Check each line of the records below and collect those holding "dropdown".

- - - - - - -

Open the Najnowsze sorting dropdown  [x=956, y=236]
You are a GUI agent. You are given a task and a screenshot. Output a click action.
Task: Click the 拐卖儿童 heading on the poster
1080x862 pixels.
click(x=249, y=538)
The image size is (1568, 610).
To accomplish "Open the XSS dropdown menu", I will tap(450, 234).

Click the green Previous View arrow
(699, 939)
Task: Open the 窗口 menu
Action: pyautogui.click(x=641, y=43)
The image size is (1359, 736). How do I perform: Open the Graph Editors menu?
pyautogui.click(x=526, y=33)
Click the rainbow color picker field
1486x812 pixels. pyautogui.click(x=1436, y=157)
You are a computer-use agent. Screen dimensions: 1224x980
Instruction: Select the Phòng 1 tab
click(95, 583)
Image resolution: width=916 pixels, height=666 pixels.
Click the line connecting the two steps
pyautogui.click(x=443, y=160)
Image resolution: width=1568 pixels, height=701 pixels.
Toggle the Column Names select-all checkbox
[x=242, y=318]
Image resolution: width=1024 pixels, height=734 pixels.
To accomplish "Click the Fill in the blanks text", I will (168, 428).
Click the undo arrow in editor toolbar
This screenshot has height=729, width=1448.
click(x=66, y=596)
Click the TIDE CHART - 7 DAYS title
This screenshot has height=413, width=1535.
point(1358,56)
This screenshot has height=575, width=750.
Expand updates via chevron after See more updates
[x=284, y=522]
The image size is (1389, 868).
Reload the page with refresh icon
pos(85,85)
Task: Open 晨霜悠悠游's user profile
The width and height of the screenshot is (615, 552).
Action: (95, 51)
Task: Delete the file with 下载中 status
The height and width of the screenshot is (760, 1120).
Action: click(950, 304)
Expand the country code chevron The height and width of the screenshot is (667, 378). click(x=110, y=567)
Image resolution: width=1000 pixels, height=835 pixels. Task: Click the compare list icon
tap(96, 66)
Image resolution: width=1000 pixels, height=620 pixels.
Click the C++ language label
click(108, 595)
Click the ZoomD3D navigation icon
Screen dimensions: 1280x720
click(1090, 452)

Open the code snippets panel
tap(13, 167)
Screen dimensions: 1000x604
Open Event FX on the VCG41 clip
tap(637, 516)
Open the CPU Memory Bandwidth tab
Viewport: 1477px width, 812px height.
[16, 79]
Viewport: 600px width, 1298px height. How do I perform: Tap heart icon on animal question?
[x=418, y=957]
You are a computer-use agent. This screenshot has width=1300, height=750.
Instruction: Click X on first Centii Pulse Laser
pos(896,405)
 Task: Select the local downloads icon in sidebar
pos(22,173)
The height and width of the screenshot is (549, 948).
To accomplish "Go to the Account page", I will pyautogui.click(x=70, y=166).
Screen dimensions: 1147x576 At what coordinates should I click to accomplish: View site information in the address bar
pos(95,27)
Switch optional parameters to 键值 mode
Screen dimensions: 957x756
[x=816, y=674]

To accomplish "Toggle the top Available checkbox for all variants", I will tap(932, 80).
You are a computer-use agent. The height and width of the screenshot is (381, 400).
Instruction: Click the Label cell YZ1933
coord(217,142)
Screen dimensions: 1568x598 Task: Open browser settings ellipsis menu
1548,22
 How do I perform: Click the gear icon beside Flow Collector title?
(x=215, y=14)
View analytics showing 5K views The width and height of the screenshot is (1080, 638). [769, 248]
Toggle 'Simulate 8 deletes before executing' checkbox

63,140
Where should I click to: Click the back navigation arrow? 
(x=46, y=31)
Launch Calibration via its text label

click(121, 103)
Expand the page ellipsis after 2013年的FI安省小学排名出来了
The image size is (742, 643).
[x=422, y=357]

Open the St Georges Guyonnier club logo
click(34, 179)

- - - - - - -

Answer section
Open the Najnowsze sorting dropdown  [x=956, y=236]
To accomplish "Open the XSS dropdown menu", I will tap(450, 234).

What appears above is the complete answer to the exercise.